Read Replicas – Implementing Scalability and Elasticity – SOA-C02 Study Guide

Read Replicas

This section covers the following official AWS Certified SysOps Administrator – Associate (SOA-C02) exam domain:

Domain 2: Reliability and Business Continuity

CramSaver

If you can correctly answer these questions before going through this section, save time by skimming the Exam Alerts in this section and then completing the Cram Quiz at the end of the section.

1. Your three-tier application has been connected to a business intelligence (BI) forecasting platform. While the forecasts are improving business practices, the users of your application are reporting the performance has decreased. The web and app tier are scaling appropriately, and the caching cluster is at about 40 percent capacity. What could be the cause of the slowdown seen by the users, and how could you resolve it?

2. True or False: Aurora natively supports both MySQL and PostgreSQL.

Answers

1. Answer: The BI platform has introduced additional load on the database. Because the BI forecasting requires access to most or all of the dataset, the cache cannot be used to offload the required reads. To mitigate, implement a database read replica.
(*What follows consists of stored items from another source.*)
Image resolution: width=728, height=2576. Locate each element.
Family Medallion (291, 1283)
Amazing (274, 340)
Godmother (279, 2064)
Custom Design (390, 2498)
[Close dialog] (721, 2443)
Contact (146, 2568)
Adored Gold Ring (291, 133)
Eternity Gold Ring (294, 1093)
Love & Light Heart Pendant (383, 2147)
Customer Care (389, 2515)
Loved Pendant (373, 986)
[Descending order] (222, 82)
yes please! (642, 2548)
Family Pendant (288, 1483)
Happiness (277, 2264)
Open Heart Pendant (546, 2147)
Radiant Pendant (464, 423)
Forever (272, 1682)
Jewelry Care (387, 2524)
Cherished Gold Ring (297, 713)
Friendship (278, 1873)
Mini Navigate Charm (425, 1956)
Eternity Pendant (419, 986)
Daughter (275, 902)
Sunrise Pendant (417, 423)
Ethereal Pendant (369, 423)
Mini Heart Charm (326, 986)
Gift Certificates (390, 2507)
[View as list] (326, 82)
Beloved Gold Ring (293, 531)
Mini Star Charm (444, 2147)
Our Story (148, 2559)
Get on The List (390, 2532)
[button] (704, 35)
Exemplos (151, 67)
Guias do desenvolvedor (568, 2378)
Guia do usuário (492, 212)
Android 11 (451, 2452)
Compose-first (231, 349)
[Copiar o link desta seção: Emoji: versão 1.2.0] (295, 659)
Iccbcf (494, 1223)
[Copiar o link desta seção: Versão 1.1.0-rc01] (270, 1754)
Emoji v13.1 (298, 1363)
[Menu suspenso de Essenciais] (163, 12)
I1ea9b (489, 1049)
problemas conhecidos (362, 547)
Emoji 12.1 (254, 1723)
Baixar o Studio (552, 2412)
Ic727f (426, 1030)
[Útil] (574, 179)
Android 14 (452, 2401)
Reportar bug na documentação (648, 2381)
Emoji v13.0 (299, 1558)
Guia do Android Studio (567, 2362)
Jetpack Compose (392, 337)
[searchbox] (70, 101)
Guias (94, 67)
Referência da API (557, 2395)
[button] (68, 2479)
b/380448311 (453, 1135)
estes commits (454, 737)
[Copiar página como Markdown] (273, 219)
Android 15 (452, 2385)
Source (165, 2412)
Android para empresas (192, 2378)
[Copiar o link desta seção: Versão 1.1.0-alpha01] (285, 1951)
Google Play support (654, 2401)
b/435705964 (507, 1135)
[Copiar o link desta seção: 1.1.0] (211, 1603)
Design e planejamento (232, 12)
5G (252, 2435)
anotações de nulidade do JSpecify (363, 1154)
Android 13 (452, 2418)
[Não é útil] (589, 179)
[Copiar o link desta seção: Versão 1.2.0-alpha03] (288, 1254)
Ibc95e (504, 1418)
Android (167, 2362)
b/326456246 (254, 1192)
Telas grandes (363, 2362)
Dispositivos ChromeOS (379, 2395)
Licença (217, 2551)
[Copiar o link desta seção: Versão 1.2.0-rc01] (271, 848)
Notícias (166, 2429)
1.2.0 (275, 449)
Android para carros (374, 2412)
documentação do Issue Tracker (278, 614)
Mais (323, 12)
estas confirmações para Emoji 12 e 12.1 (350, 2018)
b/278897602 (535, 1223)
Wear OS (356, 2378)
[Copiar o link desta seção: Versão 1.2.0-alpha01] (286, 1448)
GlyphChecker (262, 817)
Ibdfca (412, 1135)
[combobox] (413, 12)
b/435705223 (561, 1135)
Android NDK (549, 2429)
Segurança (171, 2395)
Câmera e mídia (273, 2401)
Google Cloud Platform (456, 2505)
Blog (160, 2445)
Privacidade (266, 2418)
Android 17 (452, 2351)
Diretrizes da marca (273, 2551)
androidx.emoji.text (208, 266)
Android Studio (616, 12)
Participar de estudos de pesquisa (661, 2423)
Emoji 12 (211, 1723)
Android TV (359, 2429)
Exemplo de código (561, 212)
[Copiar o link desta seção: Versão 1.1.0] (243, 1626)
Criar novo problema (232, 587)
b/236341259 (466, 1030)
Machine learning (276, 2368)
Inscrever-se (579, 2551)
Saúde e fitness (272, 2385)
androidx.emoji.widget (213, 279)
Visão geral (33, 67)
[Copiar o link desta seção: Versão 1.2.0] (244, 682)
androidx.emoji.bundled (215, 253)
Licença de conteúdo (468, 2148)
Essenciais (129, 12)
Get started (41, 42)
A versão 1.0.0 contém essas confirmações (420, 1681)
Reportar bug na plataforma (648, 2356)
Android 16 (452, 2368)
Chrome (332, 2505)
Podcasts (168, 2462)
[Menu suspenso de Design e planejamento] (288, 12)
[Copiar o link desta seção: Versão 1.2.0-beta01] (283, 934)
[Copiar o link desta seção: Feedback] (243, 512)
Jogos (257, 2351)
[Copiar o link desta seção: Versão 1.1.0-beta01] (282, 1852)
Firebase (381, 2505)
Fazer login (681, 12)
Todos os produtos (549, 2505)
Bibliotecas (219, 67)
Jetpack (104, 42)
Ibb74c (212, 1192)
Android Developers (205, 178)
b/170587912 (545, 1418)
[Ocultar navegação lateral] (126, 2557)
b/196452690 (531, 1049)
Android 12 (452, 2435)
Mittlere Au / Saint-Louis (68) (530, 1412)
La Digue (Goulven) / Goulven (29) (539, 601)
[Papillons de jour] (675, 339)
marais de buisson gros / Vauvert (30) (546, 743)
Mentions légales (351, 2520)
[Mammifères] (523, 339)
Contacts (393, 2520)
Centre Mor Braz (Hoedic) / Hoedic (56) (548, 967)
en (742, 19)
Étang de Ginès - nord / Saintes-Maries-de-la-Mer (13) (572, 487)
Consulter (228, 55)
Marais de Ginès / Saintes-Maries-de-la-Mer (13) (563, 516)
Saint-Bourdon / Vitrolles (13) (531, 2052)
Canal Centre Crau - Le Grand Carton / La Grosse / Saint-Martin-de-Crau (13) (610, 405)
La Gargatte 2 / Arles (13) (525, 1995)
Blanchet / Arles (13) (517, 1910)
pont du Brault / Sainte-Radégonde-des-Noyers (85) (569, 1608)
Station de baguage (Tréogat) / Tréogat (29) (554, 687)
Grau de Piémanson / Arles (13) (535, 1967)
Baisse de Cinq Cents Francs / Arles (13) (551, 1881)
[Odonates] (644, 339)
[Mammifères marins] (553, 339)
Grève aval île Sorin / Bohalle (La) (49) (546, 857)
2. Answer: True. The two engines are fully supported at the time of writing. Other database engines might be supported in the future.

There are five general approaches to scaling database performance:

Vertical scaling: You can add more CPU and RAM to the primary instance.

Horizontal scaling: You can add more instances to a database cluster to increase the available CPU and RAM, but this approach is not always supported.

 Sharding: When horizontal scaling is not supported, you can distribute the dataset across multiple primary database engines, thus achieving higher write performance.

Caching: You can add a caching cluster to offload reads, which can be expensive.

Read replicas: You can add read replicas to offload read traffic, possibly asynchronous.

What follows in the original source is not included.